■ **JOB**: Format the lines of the items below as a Markdown table with the columns "Row" and "Item line," numbering each line and leaving out blank lines. Keep the pictures out of the table.

-- begin TASK INPUT --

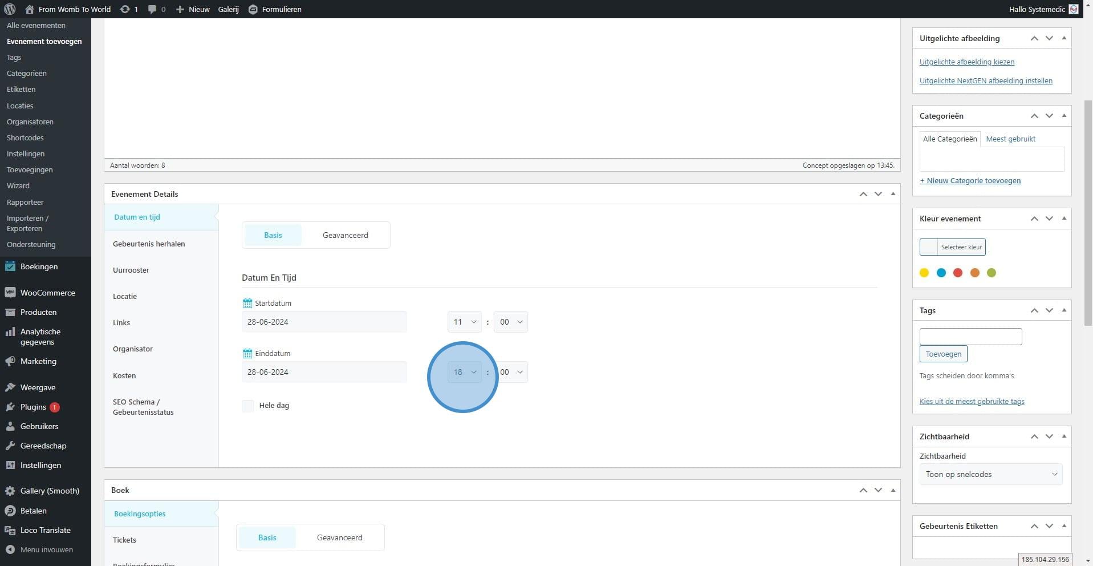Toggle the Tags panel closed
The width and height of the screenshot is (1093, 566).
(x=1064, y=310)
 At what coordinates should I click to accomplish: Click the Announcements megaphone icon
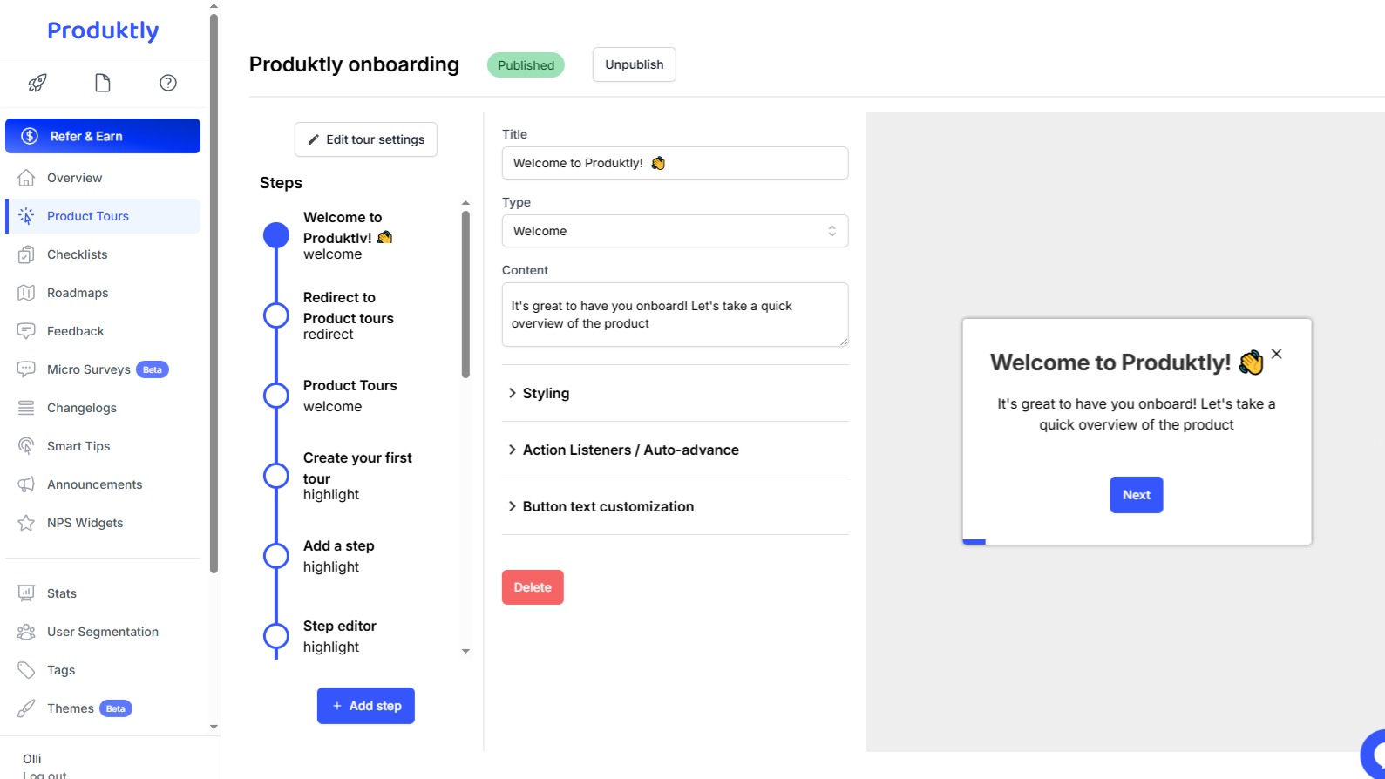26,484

-- end TASK INPUT --

■ **SOLVED EXERCISE**:
| Row | Item line |
|---|---|
| 1 | Toggle the Tags panel closed |
| 2 | The width and height of the screenshot is (1093, 566). |
| 3 | (x=1064, y=310) |
| 4 |  At what coordinates should I click to accomplish: Click the Announcements megaphone icon |
| 5 | 26,484 |